Yeni Üyelik
23.
Bölüm

22. AKIL ALMAZ İRONİ

@hayalrafya

 

 

yorumlarınızı ve oylarınızı eklemeyi ihmal etmeyin, lütfen..

 

 

keyifli okumalar..

Karanlıktan korkulurdu çünkü karanlığın hafisi belli etmezdi kendisini. İtalyanlar bir çeşit karanlıktı bana göre. Belirsizliklerinin yaydığı korku kurutuyordu iliğimi, kemiğimin en içine…

Tedirginlik yüzünden kemirdiğim tırnaklarımda, neredeyse, oje kalmamıştı. Dişlerim aseton niyetine işliyorken stres denilen illet tarafından kurutulup tüketiliyordum. Kurt gibi bir soru doğruyordu beynimi: İtalyanlar benden ya da bizden ne isterdi ki?

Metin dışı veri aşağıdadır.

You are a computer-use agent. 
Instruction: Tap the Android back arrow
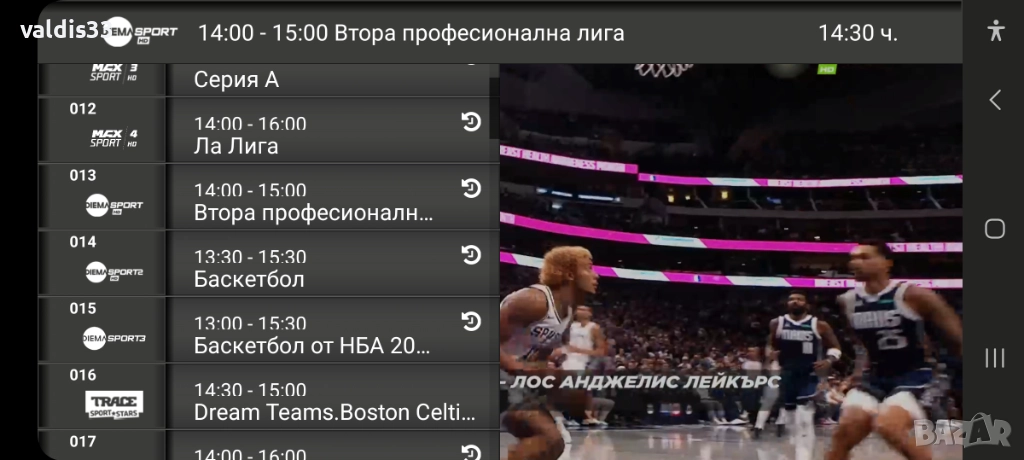click(995, 100)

Kumarhanedeki ofisimden çıkar çıkmaz telefonumun fonksiyonlarını ezberlemek durumunda kaldığım tuşlarına basarken bulmuştum kendimi. Aralıksızca Berkay’ı aramayı denemiştim ancak aralıksız denemelerime karşın hat asla açılmamış, ben asla Berkay’a erişememiştim.

İş yerine gitmiştim sonra, pes etmeyen kişiliğim çuvalda. Burnu havada çirkin bir sekreter, Berkay’ın bugün şirkete uğramadığını söyleyince de meyus halde dönmüştüm gerisin geriye.

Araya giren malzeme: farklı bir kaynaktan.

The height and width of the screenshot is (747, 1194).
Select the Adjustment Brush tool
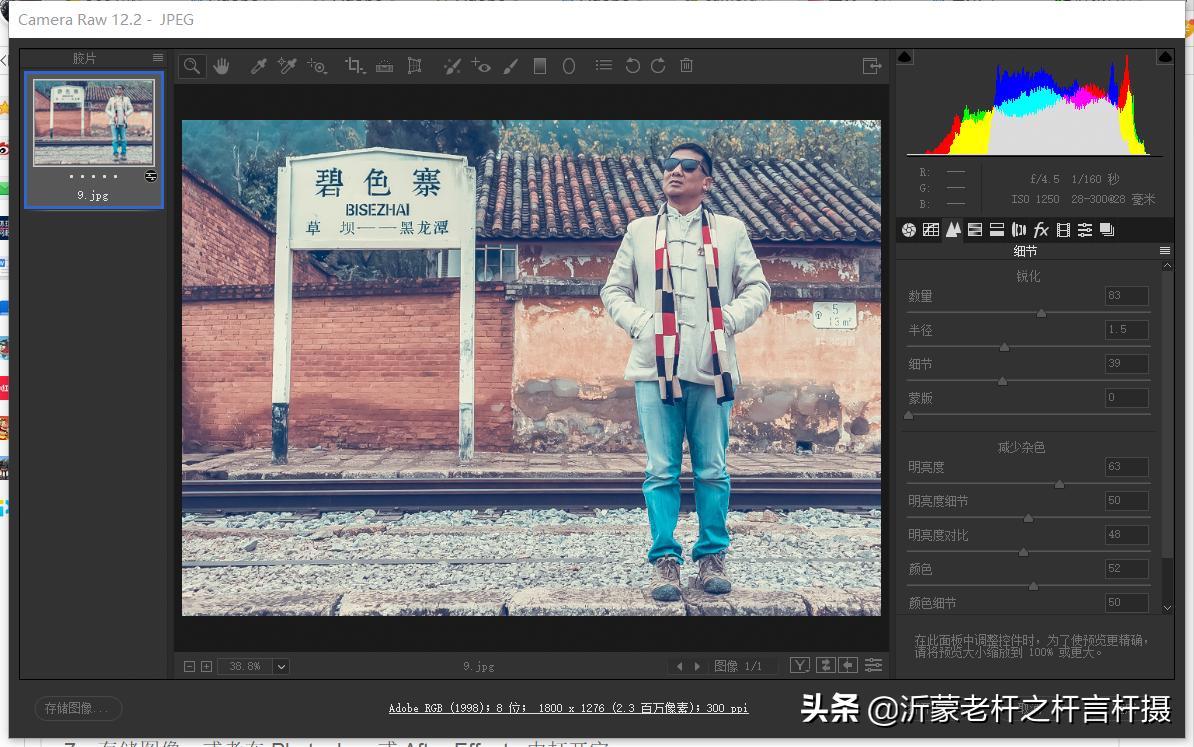pyautogui.click(x=511, y=66)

Belki de kanunlar haklıydı. Bir şeye ne kadar çok ulaşmaya çalışırsanız o şey, ulaşmaya çalıştığınız aynı süratle, sizden uzaklaşıyordu. Bundan dolayı beklemeye karar vermiştim. Sakinliğimi –olabildiğince– muhafaza ediyorken; durup beklemeye ve o şeyin yani Berkay’ın bana gelmesini beklemek üzere dönmüştüm evime. Evime, Karaevren konağına…

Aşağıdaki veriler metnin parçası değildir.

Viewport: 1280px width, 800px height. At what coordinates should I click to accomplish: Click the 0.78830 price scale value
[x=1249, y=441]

Kayınvalidem Esma Karaevren ve onun için yumuşak huylu tanımını kolayca sunabileceğim eltim Şimal Karaevren ile birlikte Osmanlı tarzında, tumturaklı mobilyaların döşendiği büyük salondaydım.

Onlar, üçlü koltuğa yan yana kurulmuş televizyondaki saçma sapan bir gündüz kuşağı programını seyrediyorken ben fon perdelerin dibinde; camın önünde nöbet tutuyor, garaj yolunu gözetliyor ve Berkay’ı bekliyordum.

Zihnimdeki kargaşaya rağmen gerçek hayatta olaysız bir öğleden sonra yaşanıyordu.

İç çekip verdiğim nefes, yeni silindiği net olan camı buğulandırdı. Gözlerimi dahi kırpmamıştım ama hâlâ garaj yoluna giren olmadı.

Beklediğimin aksine konak yardımcılarından birisi, taşıdığı çay tepsisiyle büyük salona geldi. Esma Hanım’a ve Şimal’e ince belli bardaklardaki çaylarını teslim etti. Yine tepsiyle yürüyüp bana geldiğinde, benim de, teslim edilecek olanı almam için duraksamıştı.

Elimin tersini iki kez sallayarak çay içmeyeceğimi belirttim. Yardımcı, büyük salondan çıktığında ise çayı reddedişimden ötürü Esma Hanım’ın radarına takılmıştım.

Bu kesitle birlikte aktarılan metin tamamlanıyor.